The U.S. stole generations of Indigenous children to open the West

Nick Estes - High Country News

This article from High Country News explores the history and legacy of the Carlisle Indian Industrial School in the United States, a school where many Indigenous children who had been forcibly separated from their families by US policy were sent. "Child removal," says the author, "is a longstanding practice, ultimately created to take away Native land." Carlisle and other Indian boarding schools were "designed to strip Native people of their cultures and languages by indoctrinating them with U.S. patriotism."

Carlisle is also the resting place of many children who were sent to the school and died in its care. Native tribes are seeking answers, and justice. "Since 2013, the National Congress of American Indians has requested all federal records for the hundreds of Native children who have disappeared or died while attending one of the hundreds of federally run or funded boarding schools." And since 2017, several Carlisle students' remains have been returned to their tribes, while others have yet to be returned, according to the article.

The article describes the origin and history of the Carlisle school in greater detail and also shares the experiences of one survivor of the boarding schools, Luther Standing Bear, whose name was changed from his Indigenous Lakota name to "Luther" when he arrived at the school. Standing Bear recalls that in the first three years at Carlisle, nearly half of his classmates died. "In those early years, more students died at the school than graduated from it. And if one did escape death and return home, that survivor became, in Standing Bear’s words, 'an utter stranger' to their own family."

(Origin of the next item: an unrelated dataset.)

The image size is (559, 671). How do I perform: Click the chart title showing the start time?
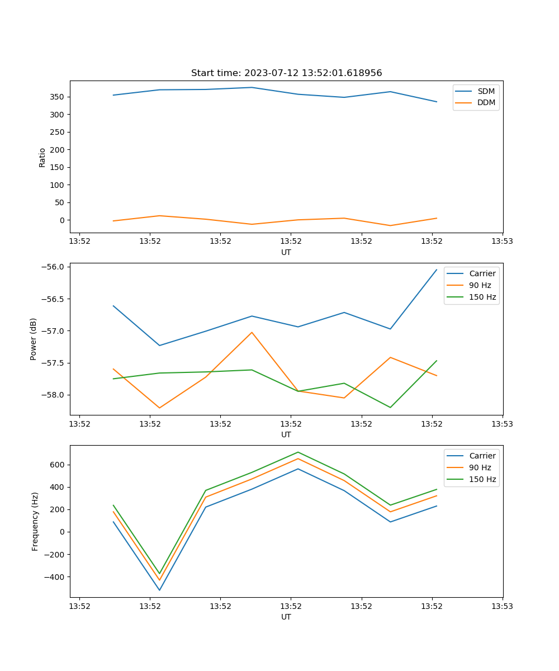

The author also connects the legacy of the Indian boarding schools to the modern family separation policy at the US border with Mexico in which children, many of whom are Indigenous children from Guatemala and other countries, are being separated from their families and placed in detention centers. The article includes statements from Ben Rhodd, the Rosebud Sioux Tribe’s tribal historic preservation officer, who sees the connection between these policies. “Children are being incarcerated unjustifiably, without merit but for economic gain.”